● Tarea asignada A:
Responde a estas preguntas sobre el artículo del muro de la vergüenza:
(i) ¿Qué basta con hacer para asomarse al muro de la vergüenza?
(ii) ¿De qué material se sospecha en el texto que son los tabiques de Berlín?
(iii) ¿Qué separan las tapias del resort de Dominicana?
● Tarea asignada B: Reproduce tal cual el fragmento del artículo sobre el muro de la vergüenza que va desde "No hay que ir" hasta "resto del país.", ambos incluidos.
***** Texto fuente *****
El muro de la vergüenza

El muro de la vergüenza

Para asomarse a él basta con coger el autobús.

El muro de la vergüenza.CARLOS ALEJÁNDREZ 'OTTO'

No hay que ir a Berlín a fotografiarse junto a tabiques venerados que, me da en la nariz, son de Pladur, porque del Muro apenas queda suficiente para que se guarezca una lagartija; tampoco es necesario jugarse el físico y la capacidad de asimilar el horror viajando a la franja de Gaza; ni siquiera quedarse en el resort de Dominicana, borracho de mojitos de pulsera, contemplando esas tapias tan altas y coronadas por alambre de espino que separan las vacaciones del resto del país.

Ni a los farallones de sacos terreros que ahora mismo se alzan en una guerra cuya barbarie ha crecido hasta no caber en las portadas.
***** Datos sin procesar *****
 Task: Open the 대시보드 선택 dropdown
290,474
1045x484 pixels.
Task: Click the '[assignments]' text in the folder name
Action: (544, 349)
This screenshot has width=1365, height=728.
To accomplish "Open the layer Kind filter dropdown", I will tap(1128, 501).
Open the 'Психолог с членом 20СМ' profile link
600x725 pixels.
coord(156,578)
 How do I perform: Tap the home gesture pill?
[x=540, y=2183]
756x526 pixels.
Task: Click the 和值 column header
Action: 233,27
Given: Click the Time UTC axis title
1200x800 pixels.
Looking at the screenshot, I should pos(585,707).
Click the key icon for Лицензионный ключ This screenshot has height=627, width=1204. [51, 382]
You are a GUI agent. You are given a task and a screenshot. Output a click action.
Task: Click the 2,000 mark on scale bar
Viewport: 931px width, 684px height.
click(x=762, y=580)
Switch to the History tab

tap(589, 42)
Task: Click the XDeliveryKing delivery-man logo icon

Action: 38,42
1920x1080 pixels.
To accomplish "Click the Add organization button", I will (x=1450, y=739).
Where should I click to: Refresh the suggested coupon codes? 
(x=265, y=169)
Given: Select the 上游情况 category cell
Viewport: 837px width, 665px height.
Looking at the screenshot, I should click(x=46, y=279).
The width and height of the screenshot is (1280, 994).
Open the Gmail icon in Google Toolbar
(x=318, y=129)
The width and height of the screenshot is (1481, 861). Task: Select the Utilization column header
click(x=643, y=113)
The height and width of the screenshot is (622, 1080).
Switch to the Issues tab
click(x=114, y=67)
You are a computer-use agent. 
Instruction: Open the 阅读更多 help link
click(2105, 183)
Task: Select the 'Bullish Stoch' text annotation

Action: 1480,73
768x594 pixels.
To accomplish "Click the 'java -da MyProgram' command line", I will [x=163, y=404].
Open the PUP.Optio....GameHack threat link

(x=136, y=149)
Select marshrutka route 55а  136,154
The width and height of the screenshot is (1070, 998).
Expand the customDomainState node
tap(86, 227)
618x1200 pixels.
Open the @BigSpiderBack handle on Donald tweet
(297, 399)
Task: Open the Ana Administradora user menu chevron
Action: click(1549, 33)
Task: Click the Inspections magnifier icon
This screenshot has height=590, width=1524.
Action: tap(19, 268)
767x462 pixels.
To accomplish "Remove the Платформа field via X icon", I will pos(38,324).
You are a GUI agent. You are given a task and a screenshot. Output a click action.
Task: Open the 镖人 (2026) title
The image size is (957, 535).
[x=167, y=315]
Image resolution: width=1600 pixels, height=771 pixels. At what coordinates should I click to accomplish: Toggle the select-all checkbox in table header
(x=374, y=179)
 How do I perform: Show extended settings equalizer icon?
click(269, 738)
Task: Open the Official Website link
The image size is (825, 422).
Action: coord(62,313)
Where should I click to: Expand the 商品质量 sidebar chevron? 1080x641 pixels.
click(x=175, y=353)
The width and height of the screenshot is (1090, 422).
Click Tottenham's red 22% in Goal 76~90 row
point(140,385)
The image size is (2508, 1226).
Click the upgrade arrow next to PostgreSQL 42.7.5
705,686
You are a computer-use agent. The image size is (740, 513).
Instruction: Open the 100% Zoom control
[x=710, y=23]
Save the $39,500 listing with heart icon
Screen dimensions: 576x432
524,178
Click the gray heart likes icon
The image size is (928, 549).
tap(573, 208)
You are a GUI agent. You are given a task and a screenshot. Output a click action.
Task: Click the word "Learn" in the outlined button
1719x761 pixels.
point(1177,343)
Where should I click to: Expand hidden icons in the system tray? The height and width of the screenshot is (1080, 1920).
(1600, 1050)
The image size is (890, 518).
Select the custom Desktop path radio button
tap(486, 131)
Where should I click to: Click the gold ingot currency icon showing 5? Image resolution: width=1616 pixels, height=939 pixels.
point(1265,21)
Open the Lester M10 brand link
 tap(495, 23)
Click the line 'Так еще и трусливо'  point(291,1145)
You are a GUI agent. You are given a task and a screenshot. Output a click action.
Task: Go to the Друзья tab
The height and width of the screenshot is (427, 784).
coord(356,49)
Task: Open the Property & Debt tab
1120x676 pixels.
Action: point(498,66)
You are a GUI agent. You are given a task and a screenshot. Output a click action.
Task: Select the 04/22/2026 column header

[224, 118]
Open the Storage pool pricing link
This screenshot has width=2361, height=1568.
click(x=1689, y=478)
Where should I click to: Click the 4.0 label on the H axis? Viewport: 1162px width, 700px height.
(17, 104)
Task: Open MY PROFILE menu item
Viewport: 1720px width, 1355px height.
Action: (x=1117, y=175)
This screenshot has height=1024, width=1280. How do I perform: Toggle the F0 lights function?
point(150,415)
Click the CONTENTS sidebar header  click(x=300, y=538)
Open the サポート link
*****
● Respuesta del ejercicio A:
(i) Basta con coger el autobús.
(ii) De Pladur.
(iii) Separan las vacaciones del resto del país.

● Respuesta del ejercicio B:
No hay que ir a Berlín a fotografiarse junto a tabiques venerados que, me da en la nariz, son de Pladur, porque del Muro apenas queda suficiente para que se guarezca una lagartija; tampoco es necesario jugarse el físico y la capacidad de asimilar el horror viajando a la franja de Gaza; ni siquiera quedarse en el resort de Dominicana, borracho de mojitos de pulsera, contemplando esas tapias tan altas y coronadas por alambre de espino que separan las vacaciones del resto del país.